After crashing out of the Atlanta and Barcelona Olympics in 1992 and 1996, respectively, and placing seventh in the 1998 World Rowing Championships, the Great Britain Men's Rowing Eight won gold at the Sydney Olympics in 2000. The victory was their first gold in nearly a century.
I can't say for sure, but I suspect their win was all thanks to a few changes in their approach to competing. Interestingly enough, some of those changes can be applied to your cold emails.
You may not think you can learn sales techniques from gold-medal-winning athletes who push oars back and forth until they almost kill themselves, but you'd be wrong.
Both professions are primarily results driven, neither are for the faint hearted, and there's even a best-selling book about rowing that's really about how to sell better.
Here are four lessons you can learn about sales emails from Olympic rowers:
1. It's not all about you
Imagine a rower whose best position is at the back of the boat but who always wants to row at the front and be the leader. Or perhaps this rower wants to train on their own rather than with the team. In other words, they value their individual time over the team's time.
A rower who wants everything on their own terms ends up dragging the whole team down. That one person's narcissism could ruin everyone's chance for Olympic gold.
It's the same with sales emails. Your prospects don't want every last detail about your company or some clever-but-rambling story. They want to hear what your company can do for them.
Imagine opening an email from a stranger because it has an intriguing subject line, but then reading paragraphs of intricate detail on a product instead of a brief message that gets to the point.

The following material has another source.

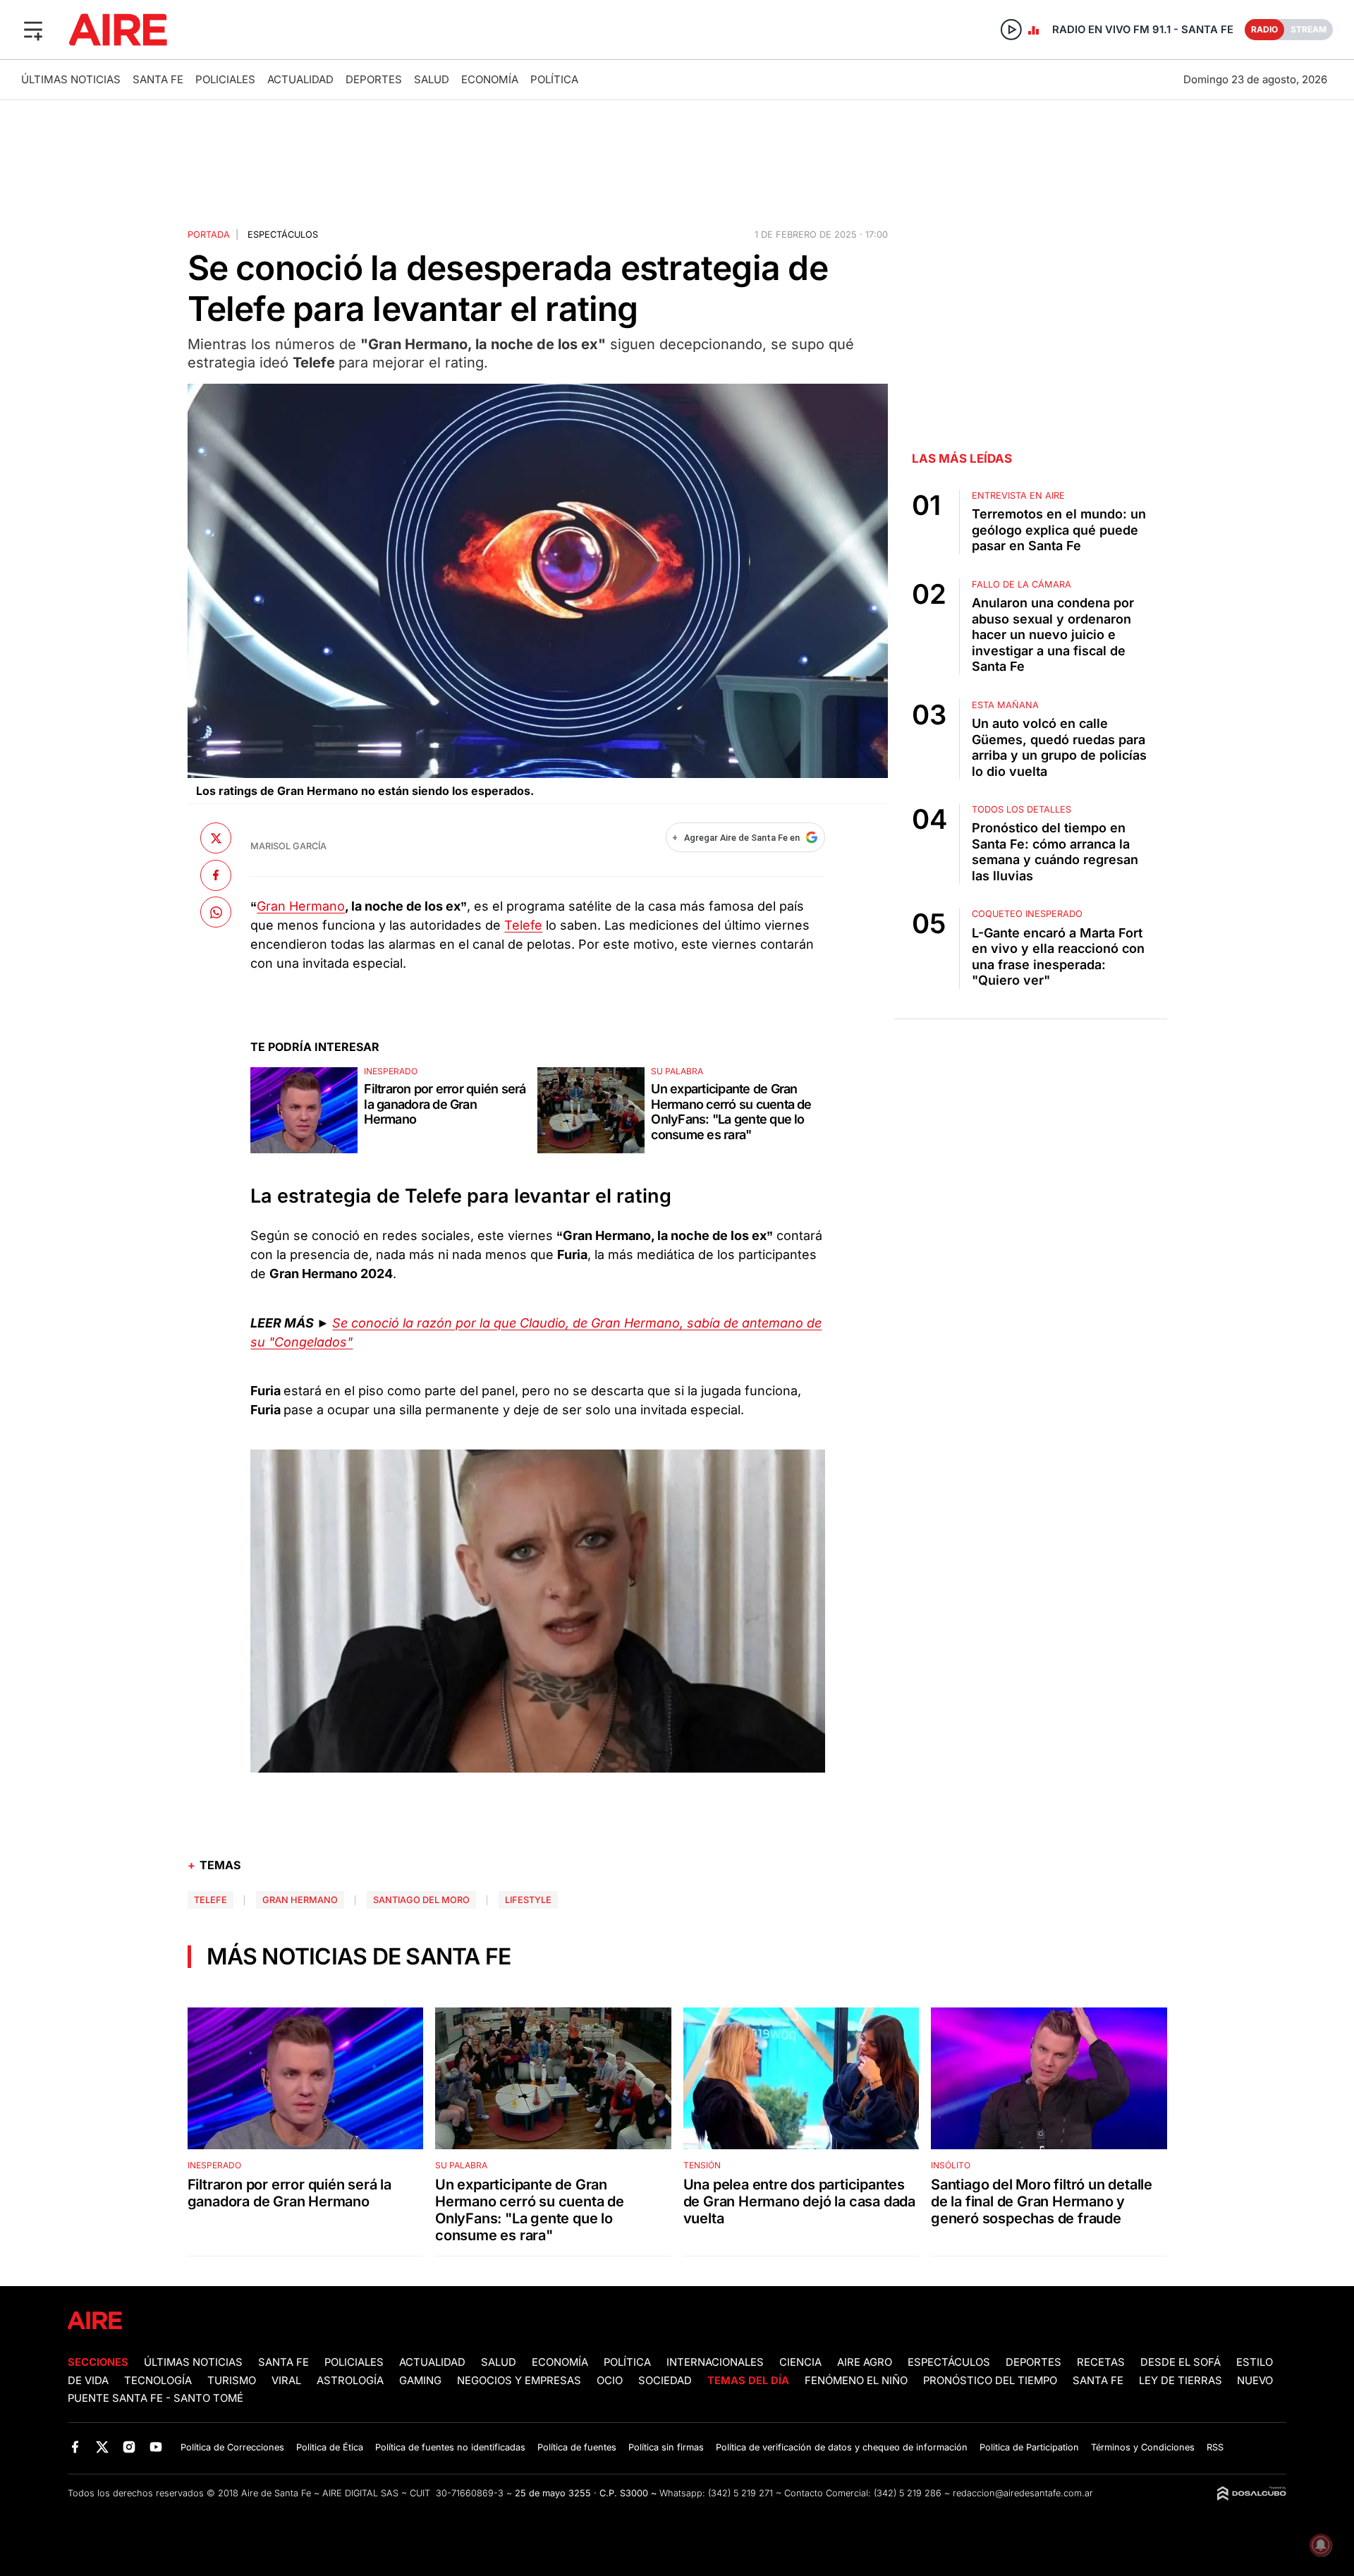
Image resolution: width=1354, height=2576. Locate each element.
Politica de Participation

Would you reply or hit delete?
Whether it's rowing or sales emails, it's not about you.
2. Measure only the right metrics
When it comes to rowing, there are all sorts of metrics that seem useful on their own: strokes per minute, individual times, lung capacity of the individual rowers, and so on.
But these metrics are actually distractions when it comes to the race for the gold medal. Really, there's only one metric that matters: how long it takes the team to reach the finish line.
Sales emails have many metrics you could measure, like email response rate. But just looking at response rate on its own is misleading. Those responses might really be out-of-office auto responders or even negative messages asking you to remove the recipient from your list.
It's the same with measuring open rate. Sales prospects that open your emails but don't reply won't get you any closer to a call or in-person meeting, so your time is better spent on different metrics.
The real one worth measuring is positive email response rate, when the buyer replies and asks for more information or tells you when they're free for a quick call. These emails are the ones that will lead to quality conversations that close better deals.
3. Ask, "Will it make the boat go faster?"
The Great Britain Men's Rowing Eight spent years placing poorly in major tournaments, whether it was at the Olympics or the World Championships. Most of the time they didn't even make it to the finals, but then they won gold at the Sydney Olympics in 2000. How did this happen?
Well, for starters, they chose to skip the Opening Ceremony. Their philosophy was, Will it make the boat go faster?
Since attending the Opening Ceremony would not make their boat go faster, they opted out. Their time, they decided, would be better spent resting to prepare for the race. They may have wanted to go and soak in this once-in-a-lifetime opportunity, but for the sake of the race, they stayed in.
It was a hard choice that paid off.
When it comes to sales emails, ask yourself, Will this email get a response that leads to a valuable sales conversation? Is this email absolutely necessary for the prospect or am I sending it because I really like a new feature and want to work it into an email?
Just because you're attached to a particular value prop or piece of content doesn't mean your client will be. And if they aren't, it's your job to make the tough choice and shelve that angle in favor of a more relevant one.
4. Strategize a way to deal with the pain
Olympic rowers might suffer through more pain than any other athletes. For example, 100-meter sprinters run at 100% capacity for about 10 seconds, and this exhausts them.
Olympic rowers, meanwhile, row at about 98% of their capacity for an entire 2,000-meter race. That seems humanly impossible, doesn't it?
It almost is. That's why elite rowing teams and clubs have their own psychologists who put an an emphasis on training willpower. Leander, one of the oldest rowing clubs in the world, has produced world-famous medallists like Sir Steve Redgrave. One of their psychologists sums willpower up as, "Can I hurt myself more than you can hurt you?" If rowers don't practice willpower as a way to deal with the pain, they won't even get close to gold.
It's the same with sales. Sending four sales emails and getting no response sucks, and you will feel some pain. But multiple studies suggest you should send eight messages when cold-emailing a sales prospect, since 33% of responses are between emails five and eight.
Imagine if you gave up after just four emails? It would be the equivalent of the Olympic rowers not even finishing the race.
From now on, when reviewing your sales emails, read every sentence and ask yourself the following: Will this make the prospect want to buy? If it's a no, be as ruthless as the Olympic rowers who didn't even go to the Opening Ceremony.